Als mein Kollege Florian Toepfl und ich begannen, für unser Forschungsprojekt "Zur Medialisierung (semi-)autoritärer Herrschaft: Die Macht des Internets im post-sowjetischen Raum" an der Freien Universität Berlin den Diskurs russischer Journalist*innen zu untersuchen, erwarteten wir, zwischen den Redeweisen russischer und westlicher Journalist*innen Unterschiede zu finden. Was uns dann besonders ins Auge sprang, waren jedoch nicht die Unterschiede, sondern die Gemeinsamkeiten. Wenn man nicht wüsste, dass man die Aussagen eines Journalisten einer staatlichen Nachrichtenagentur vor sich hat, könnte man sie leicht mit denen einer Reuters-Redakteurin verwechseln.
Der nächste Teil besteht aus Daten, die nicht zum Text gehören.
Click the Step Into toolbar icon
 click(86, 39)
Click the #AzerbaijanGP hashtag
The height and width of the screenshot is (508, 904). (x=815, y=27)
Als Wissenschaftler*innen berücksichtigen wir, dass Journalist*innen mit uns anders sprechen, als sie es untereinander tun würden. Aber auch der Diskurs gegenüber der Außenwelt spielt eine Rolle. Das Muster lässt sich nicht nur in journalistischen Kreisen, sondern auch in der politischen Kommunikation beobachten: Demokratische Rhetorik und autoritäre Praktiken gehen in Russland nicht selten Hand in Hand. Toepfl hat dieses Paradox kürzlich in einem Artikel beschrieben, in dem er sich dafür ausspricht, die Beziehungen von Medien und Politik mit einem diskursbasierten Ansatz zu untersuchen. Seine Forschungen zeigen, dass etwa in den politischen Nachrichten des Ersten Kanals eine demokratische Rhetorik vorherrschend ist. Das russische Fernsehpublikum sieht also regelmäßig Beiträge über den Menschenrechtsrat des russischen Präsidenten beim Treffen mit Wladimir Putin oder über Amtspersonen, die sich mit Onlinepetitionen befassen. Durch die Linse der Fernsehkameras gesehen wirkt die Politik des Landes demokratisch und transparent.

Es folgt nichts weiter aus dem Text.